Se ríe y le creemos mientras nos pinta ese mañana tan tangible. Pero si de futuros próximos hablamos, en Julio, Mart viaja a Berlín para la presentación de su libro Paseo – Walls & Draws: “PASEO es un álbum de imágenes, un lapso de tiempo en mi ciudad, una ventana, un momento estático de algo en movimiento. PASEO es un regalo para todos aquellos que quieran sentir el viento en la cara y que les gusten los dibujos a mano alzada. PASEO es mi forma de vivir, paseando por esta hermosa vida. Simple y liviano.”

-En los viajes… ¿Cómo es pintar en otras ciudades?

-Mirá, en San Pablo no podés pintar. No podés pintar porque la policía no te va a ir a preguntar, te puede pegar un tiro, así directo. En París, que fue otra ciudad muy grande en la que estuve, vos no podés pintar el frente de tu casa. Si te querés levantar y lo querés pintar de rojo, no podés, el Municipio te da tres o cuatro pantones de colores y ya. Imaginate hacer una bicicleta andando, olvídate. Pero acá es hermoso.
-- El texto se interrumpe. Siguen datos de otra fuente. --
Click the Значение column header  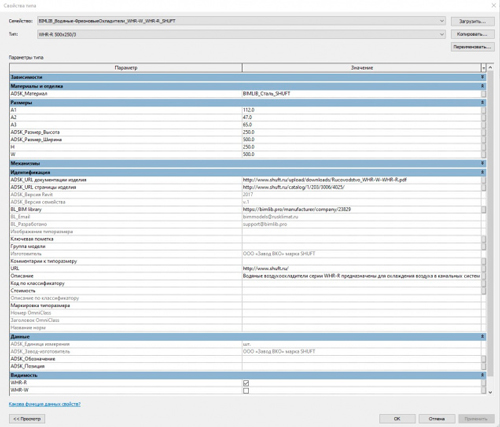tap(362, 68)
Aunque también está al límite… cuando viene alguien europeo, te hace mierda la ciudad, la destruye, la arruina. Porque como está todo bien, pintan en cualquier lado, pintas las casas, hacen pelota todo, después se van y qué importa. Eso está pasando mucho acá, deben notar que está todo pintado. Es discernir entre sos cool y sos un pelotudo, estás ahí al límite. Yo también tuve esa visión, cuando era niño pintaba todo, entonces no me puedo enojar, no puedo protestar porque yo también lo hice. No sé por qué tuve la capacidad de revertir eso… quizás porque yo empecé a pintar por una necesidad.  Pero bueno… está de moda la pinturita en la calle.